Dillon v. Binyon-O'Keefe Fireproof Storage Co.

119 S.W.2d 416, 1938 Tex. App. LEXIS 143
CourtCourt of Appeals of Texas
DecidedMay 13, 1938
DocketNo. 13761.
StatusPublished
Cited by4 cases

This text of 119 S.W.2d 416 (Dillon v. Binyon-O'Keefe Fireproof Storage Co.) is published on Counsel Stack Legal Research, covering Court of Appeals of Texas primary law. Counsel Stack provides free access to over 12 million legal documents including statutes, case law, regulations, and constitutions.

Bluebook
Dillon v. Binyon-O'Keefe Fireproof Storage Co., 119 S.W.2d 416, 1938 Tex. App. LEXIS 143 (Tex. Ct. App. 1938).

Opinion

SPEER, Justice.

This appeal involves the general venue statute, Article 1995, Rev.Civ.St. of 1925, and exceptions 4, 23, 27 and 29a (as added, Acts 1927, 40th Leg., 1st C. S., p. 197, c.72, § 2) thereof, Vernon’s Ann.Civ.St. art. 1995, subds. 4, 23, 27, 29a.

Appellee, Binyon-O’Keefe Fireproof Storage Company, as plaintiff, sued Continental Casualty Company and 'E. M. Dillon, in a district court of Tarrant County, Texas, alleging the Continental Casualty Company, to which we shall refer as the Casualty Company, is a corporation having an agency and place of business in Tarrant County, and that E. M. Dillon, to whom we shall refer as appellant, is a resident of Dallas County, Texas.
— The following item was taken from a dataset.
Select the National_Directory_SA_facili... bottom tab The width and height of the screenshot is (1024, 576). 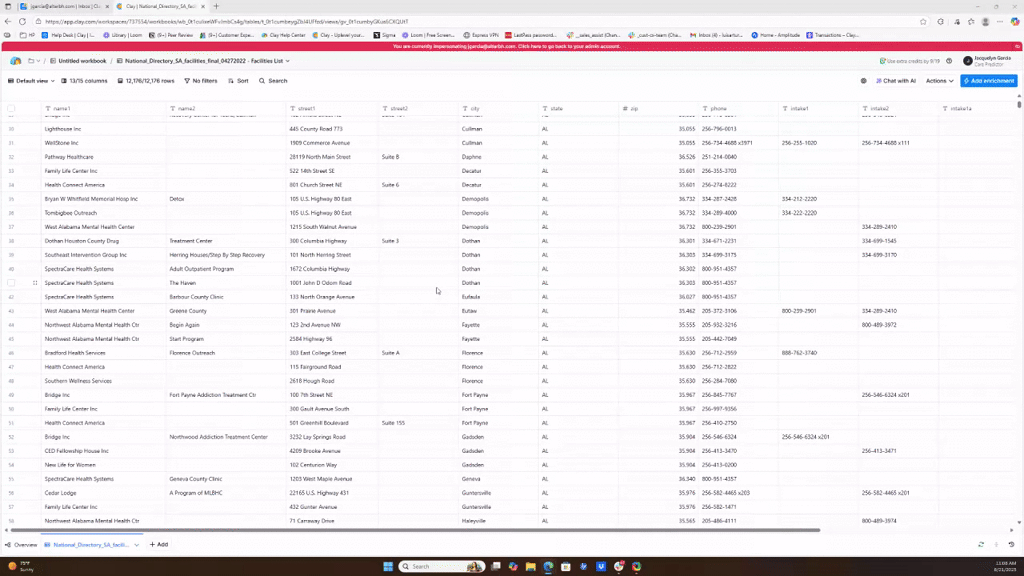click(90, 545)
The alleged cause of action was based upon a contract entered into between appellee and the Casualty Company in 1931.

Allegation is made that in 1931 appellee entered into a written contract with the Casualty Company, whereby the latter undertook to insure the fidelity of certain of the former’s employees named in a schedule attached to the contract.

That while the contract of insurance was in force and effect, appellee employed appellant Dillon, in May, 1934, who continued *417 in its service until November, 1935, when he was discharged. That said Dillon was one of the employees whose honesty and fidelity the Casualty Company had contracted to insure. Claim was made by appellee to the Casualty Company for losses sustained by reason of the employment of appellant, growing out of alleged misapplication of funds belonging to appellee, coming into his hands by reason of his employment.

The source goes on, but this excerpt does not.